Requirement 1: Copy out the listing word for word, starting at the line that contains "The image size is (825, 1456)." and ending at the final line of the listing.

Text excerpt:
Watch it: McCartney 3, 2, 1

The Beatles: Eight Days a Week — The Touring Years (2016)​

Directed by Ron Howard, 71, this documentary focuses on the Beatles’ early, breakneck-paced touring years: the insane, shrieking mobs that met them at airports around the world, the baseball stadiums roaring so loud they couldn’t hear what their bandmates were playing and the royalty they offended by refusing to dine with them on their days off. Since this doc is about their live years, it obviously concentrates on the exhausting early period (the Beatles gave up playing live when it became personally unrewarding, choosing to focus on broadening their sound in the studio). This archival footage provides a fascinating time capsule of an era when they were the biggest sensation on the planet. ​

Watch it: The Beatles: Eight Days a Week — The Touring Years

Good Ol’ Freda (2013)​

This is a wonderful film about one of the most unexplored footnotes in the Beatles saga. This quirky documentary tells the stranger-than-fiction story of Freda Kelly, once a shy 17-year-old girl from Liverpool who was hired by Beatles manager Brian Epstein to answer the Fab Four’s fan mail as their secretary. In other words, Kelly was basically living out every teenage girl’s dream in the early ’60s. This is an affectionate profile of a woman who’s now a grandmother looking back at her strange brush with history as it was being made, told by someone who got to know the boys up close. Kelly, 80, was (and still is) a fan, and her tales of snipping off locks of her bosses’ hair to mail to their admirers couldn’t be more charming.​

Watch it: Good Ol’ Freda

George Harrison: Living in the Material World (2011)​

Martin Scorsese, 83, has made several fantastic music documentaries (The Last Waltz, Bob Dylan: No Direction Home), but this deep-dive biography of the Beatles’ quiet, seeking guitarist certainly belongs near the top. Harrison always seemed like a wallflower next to John Lennon and Paul McCartney, 83, but Scorsese’s up-close-and-personal scrapbook on the man reveals a complicated soul and a musician who was as insatiable for personal enlightenment as he was for the perfect hook. Thanks to Scorsese’s empathetic camera, Harrison (who died in 2001) finally gets his due here.​

Watch it: George Harrison: Living in the Material World

The Beatles Anthology (1995)​

Aired on ABC in 1995 as a marketing tie-in with the CD compilation of the same name, this documentary is actually a lot more revealing than anyone had any right to expect, thanks to fresh interviews with Paul, George and Ringo. If you’re a Beatles obsessive, most of these behind-the-scenes stories will be familiar (McCartney, in particular, seems incapable of telling an uncanned anecdote), but they feel new coming from the horses’ mouths. The surviving members relive their wild early days in Hamburg, the joylessness of performing to shrieking crowds at the height of their pop fame, and the creative renaissance they had in the studio, where they could expand their sound and their ambitions. A new episode of this docuseries was added in 2025, but it doesn’t eveal much. Fortunately, the rest is so good, it doesn’t have to. ​

Watch it: The Beatles Anthology

Best Beatles Biopics

Nowhere Boy (2009)

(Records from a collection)

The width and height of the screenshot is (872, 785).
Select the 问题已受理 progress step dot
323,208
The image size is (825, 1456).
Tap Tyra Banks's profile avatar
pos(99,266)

Requirement 2: In the text about Beatles documentaries, who hired Freda Kelly to answer the band's fan mail?

Exercise result 1:
The image size is (825, 1456).
Tap Tyra Banks's profile avatar
pos(99,266)

Exercise result 2: Beatles manager Brian Epstein.